Hay un Bierzo de agrestes montañas y frondosos y fértiles valles, oxigenantes y nutricios, cuya pureza prístina, ya contaminada, nos conmueve y remueve las entrañas. Un Bierzo gistredense, serrano, uterino, del que brotan chorros de salud, manantiales de doncellas, cascadas de amor, un bierzo familiar y cercano, amistoso y sustancial, que nos ha marcado de por vida, con su olor a genciana y a gistra, con su sabor a arándano y a infancia feliz, y aquella adolescencia de excursiones a Pardamaza, Primout y Urdiales, tras los montes, y aquellos paseos veraniegos a Trasmundo, en busca quizá de nuestros primeros amores, que nunca fueron tales. Gistredo como serranía amorosa y mítica, espacio privilegiado para volar, sobrevolar la comarca, en parapente, y desde la que se contempla un horizonte rayado de nieve, virginal en su lírica, las cumbres aquilianas bajo las que descansan con placidez y serenidad estoicas nuestra Tebaida, el valle del Silencio, que es Parnaso de anacoretas, Peñalba de Santiago y su mozarabía, la cueva de San Genadio y el monasterio de San Pedro de Montes, verdor espiritual y eremítico en el valle del Oza.

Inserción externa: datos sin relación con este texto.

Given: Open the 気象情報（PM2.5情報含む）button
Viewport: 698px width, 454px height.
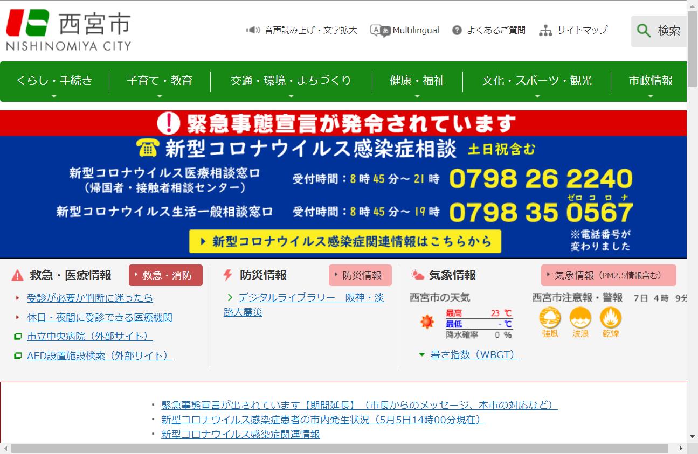Looking at the screenshot, I should [608, 275].
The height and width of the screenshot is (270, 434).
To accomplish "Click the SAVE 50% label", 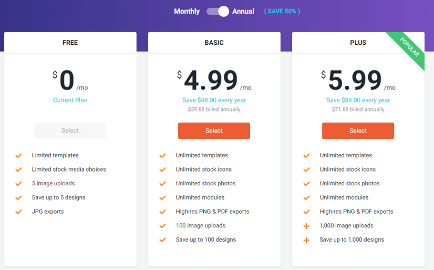I will (282, 12).
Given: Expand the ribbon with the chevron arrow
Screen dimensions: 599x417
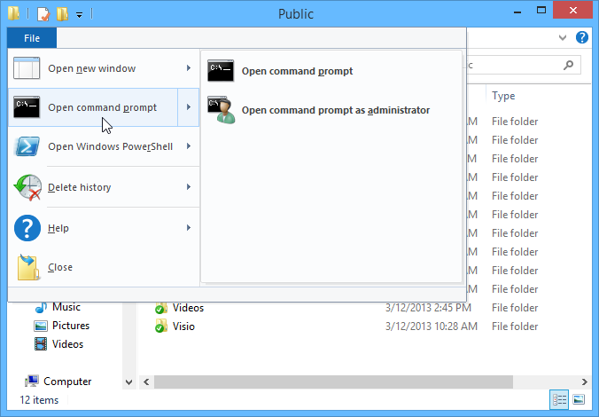Looking at the screenshot, I should (x=564, y=38).
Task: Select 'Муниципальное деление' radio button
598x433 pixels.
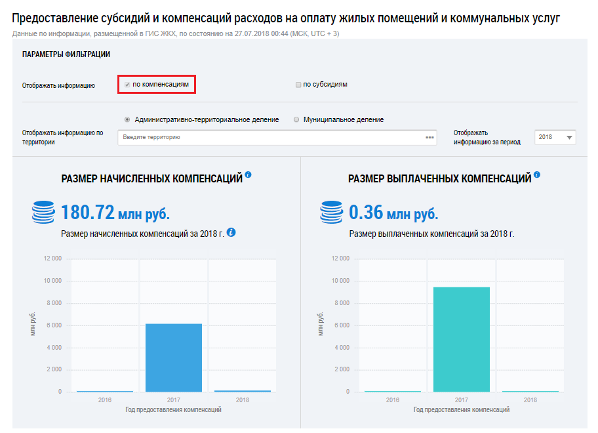Action: pyautogui.click(x=296, y=119)
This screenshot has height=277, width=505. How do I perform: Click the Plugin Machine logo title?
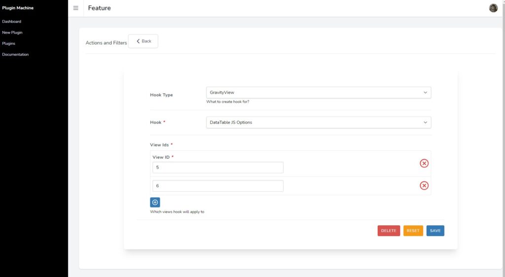(x=18, y=8)
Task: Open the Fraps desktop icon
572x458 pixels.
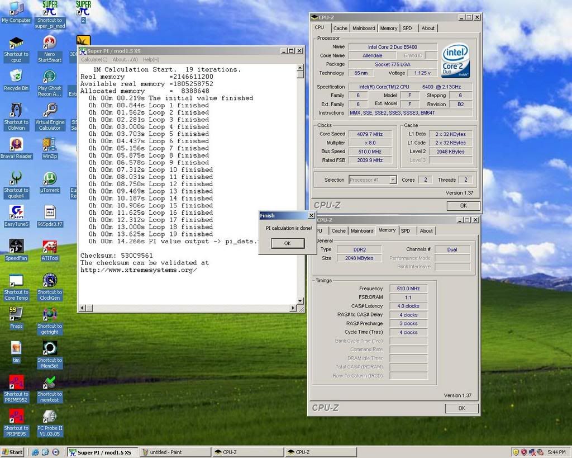Action: point(16,314)
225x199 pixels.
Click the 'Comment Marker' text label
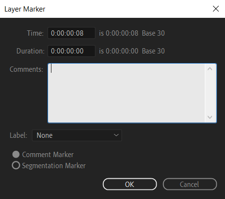tap(48, 155)
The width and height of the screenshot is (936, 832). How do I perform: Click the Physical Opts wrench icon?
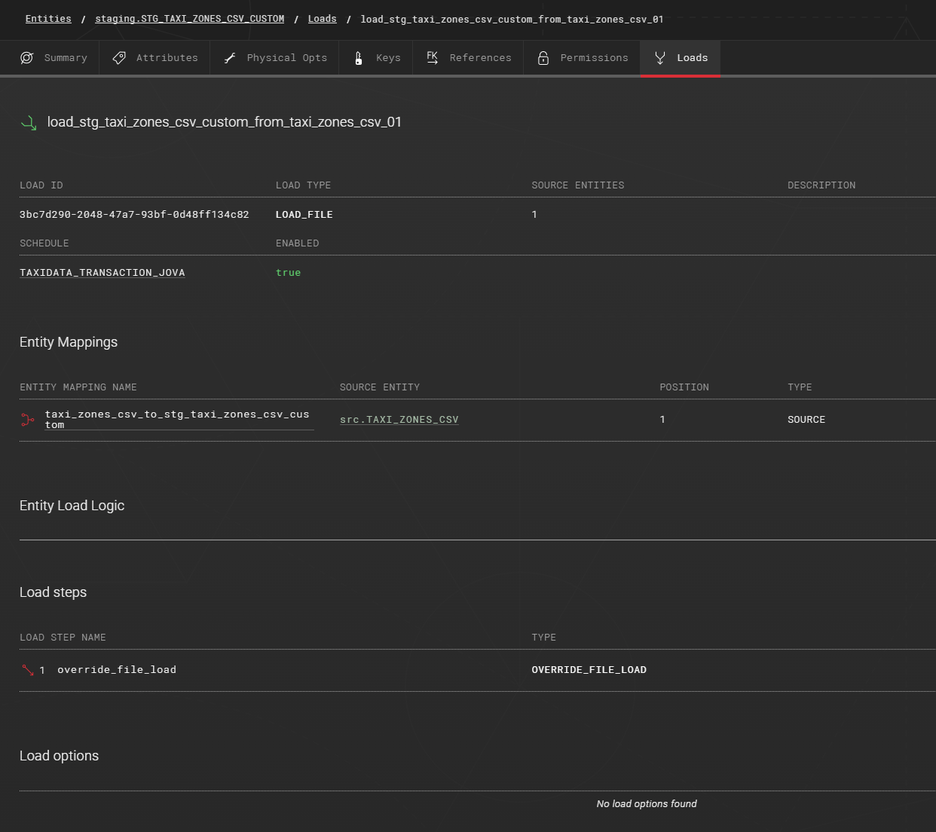[230, 58]
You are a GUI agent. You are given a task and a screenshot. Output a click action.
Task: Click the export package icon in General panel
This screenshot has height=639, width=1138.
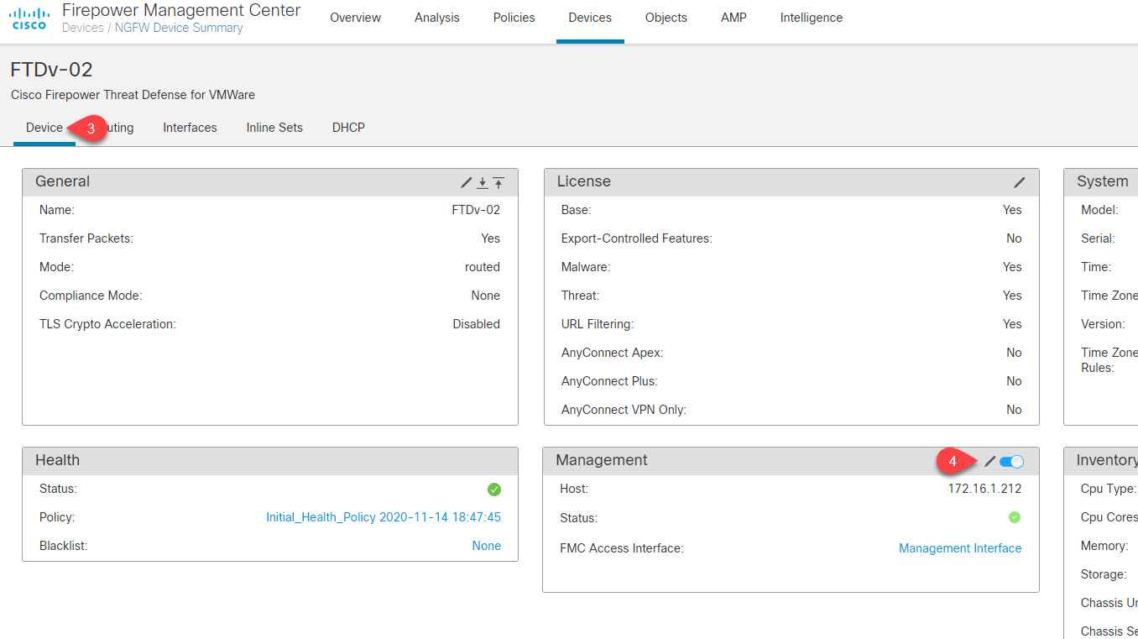(x=499, y=182)
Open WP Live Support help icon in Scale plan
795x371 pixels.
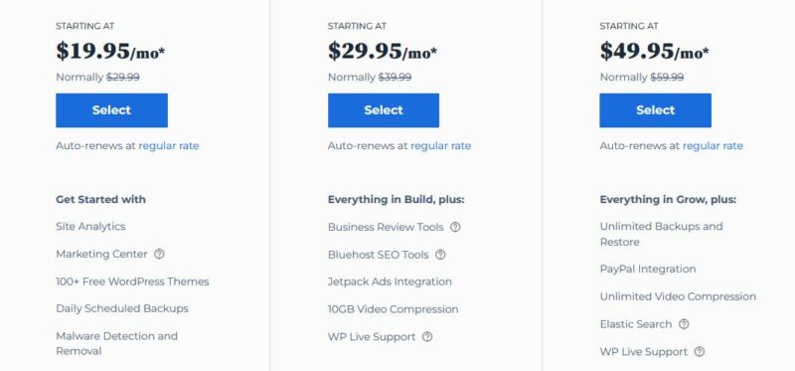(700, 351)
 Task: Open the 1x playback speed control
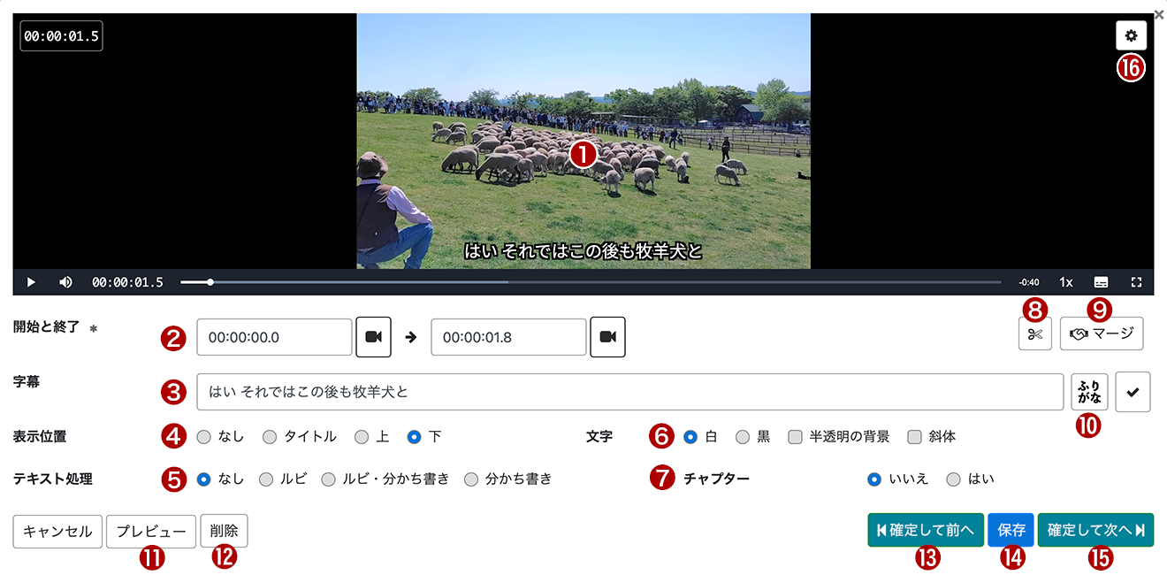click(x=1065, y=281)
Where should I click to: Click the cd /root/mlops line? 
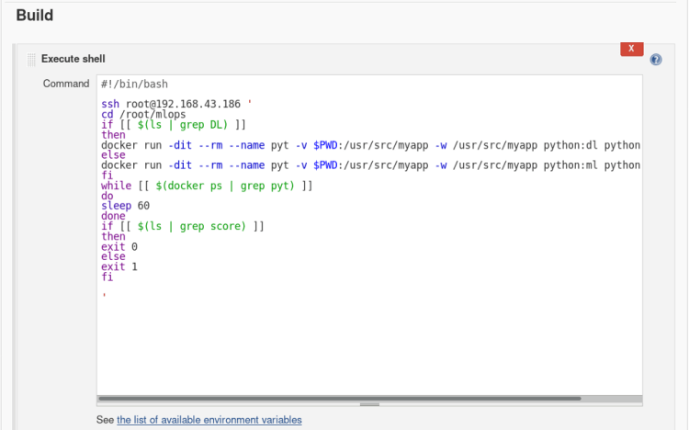(142, 114)
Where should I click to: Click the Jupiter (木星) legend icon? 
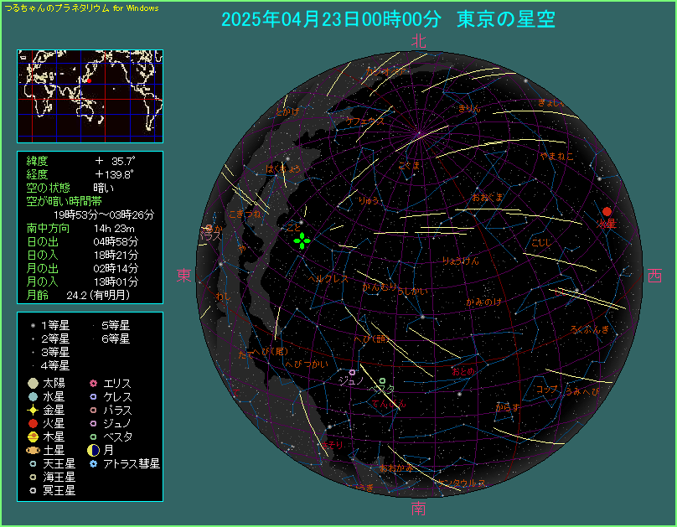[x=32, y=437]
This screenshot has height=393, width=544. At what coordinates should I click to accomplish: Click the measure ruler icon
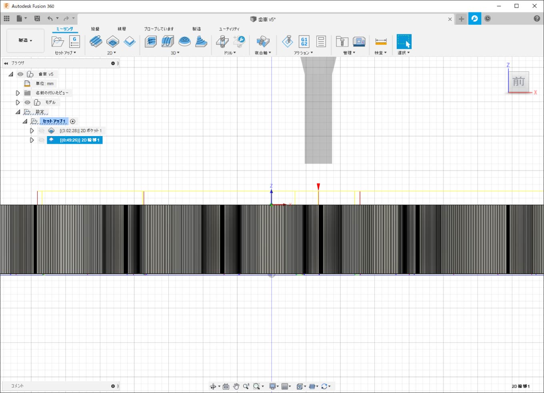pos(381,42)
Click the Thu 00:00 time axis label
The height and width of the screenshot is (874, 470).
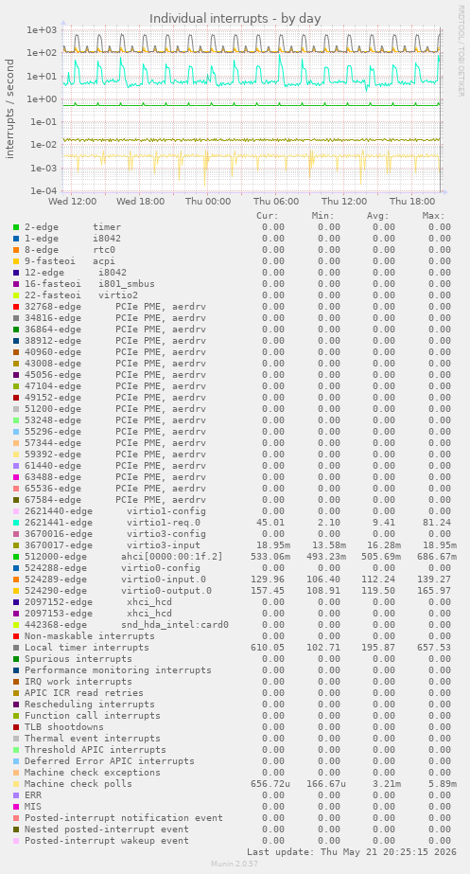tap(209, 202)
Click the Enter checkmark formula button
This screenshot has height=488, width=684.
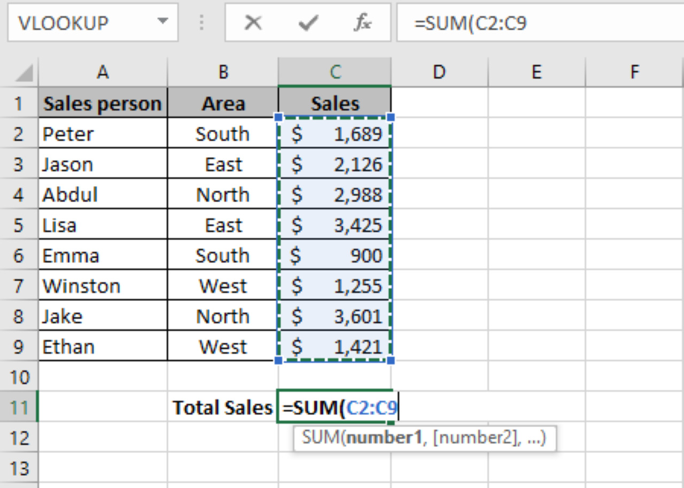click(x=308, y=23)
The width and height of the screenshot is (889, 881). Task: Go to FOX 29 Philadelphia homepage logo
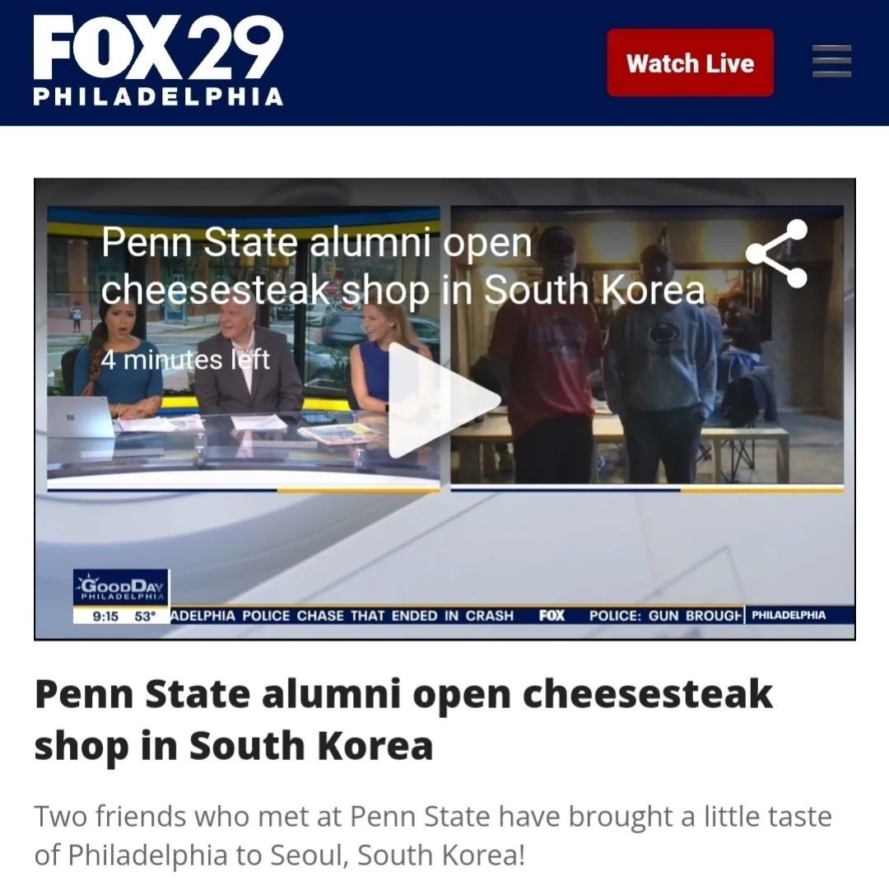[158, 60]
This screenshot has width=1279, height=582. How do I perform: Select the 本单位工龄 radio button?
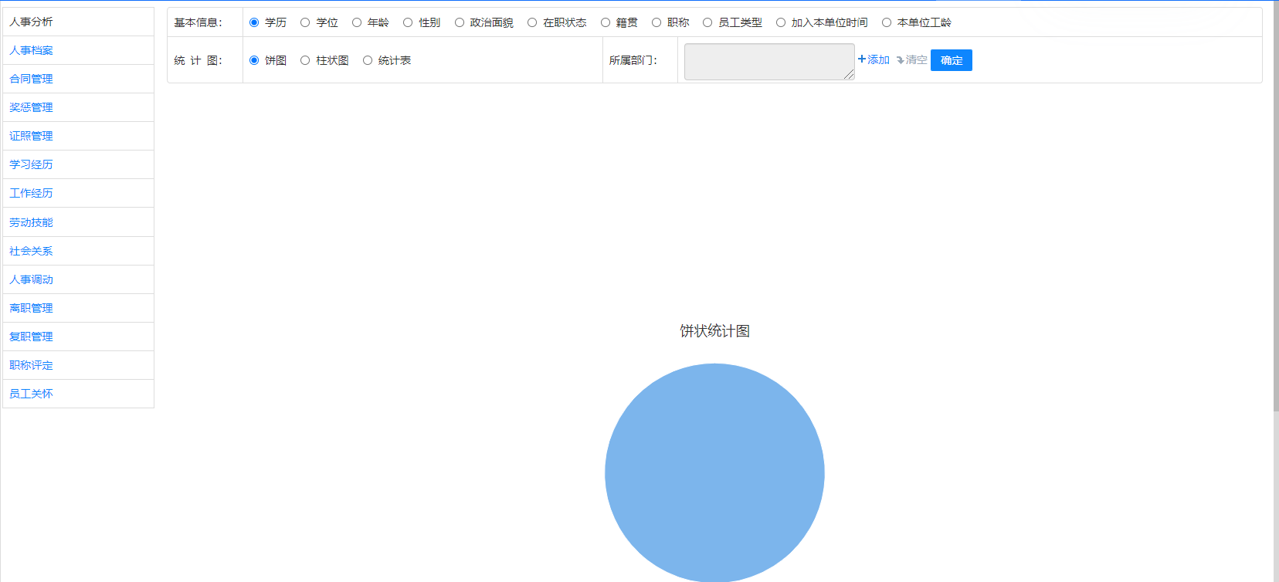point(887,22)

Desde el pico de nuestros ensueños, el Catoute, se arrulla un Bierzo polícromo y estimulante. Hay un Bierzo colorido y poético, luminoso, a flor de piel que nos invita a saborear la belleza y exquisitez de su rostro, un Bierzo otoñal y dorado, de vides y robles refulgentes, un Bierzo Viñales y otro cacabelense, un Bierzo de castros y castañas y nueces de oro, que nos mece y embriaga, un Bierzo de colinas y miradores, corredores y picachines capaces de percibir el silencio y una sonrisa de estío, espigada y sensual, en su lunar y desnuda calidez, una luna colorida, fluida y rosa, que nos muestra su semblante oculto. Miradores desde los que tocamos el cielo y lo fundimos con la tierra: Bierzo de bosques milenarios habitados por xanas y xaninas, medular y esencial, lunar y rojizo. Bierzo ancareño de pallozas, olvidado, donde se detuvo el tiempo, y los espacios permanecieron en su ser primero. Un Bierzo wolfrámico, un Bierzo de sierras y montañas de hierro, desconocido y minero, subterráneo y entrañable, herido y sangrante. “Me fui, como quien se desangra”, nos dijo adiós el gaucho Güiraldes en Don Segundo Sombra. Bierzo de sombra y luz, luz herida, Bierzo “atoupado”, reventado, lleno de incertidumbre, Bierzo cavernario, habitado por héroes de cuento fantástico, hombres que se han dejado la piel, y los pulmones, arrancando millones de toneladas de carbón en las entrañas de la tierra, en un viaje al final de la noche, la noche oscura del alma, hombres con el corazón negro y los pulmones hechos nata negra, con un alma extraordinaria, angelitos negros, cantados por Machín, el cubano de los boleros, hombres todopoderosos, capaces de arrancarle arpegios a las capas del carbón. Un Bierzo que nos mueve y conmueve, con una inmensa energía. Sólo debemos frotarla para hacer que resurja de nuevo.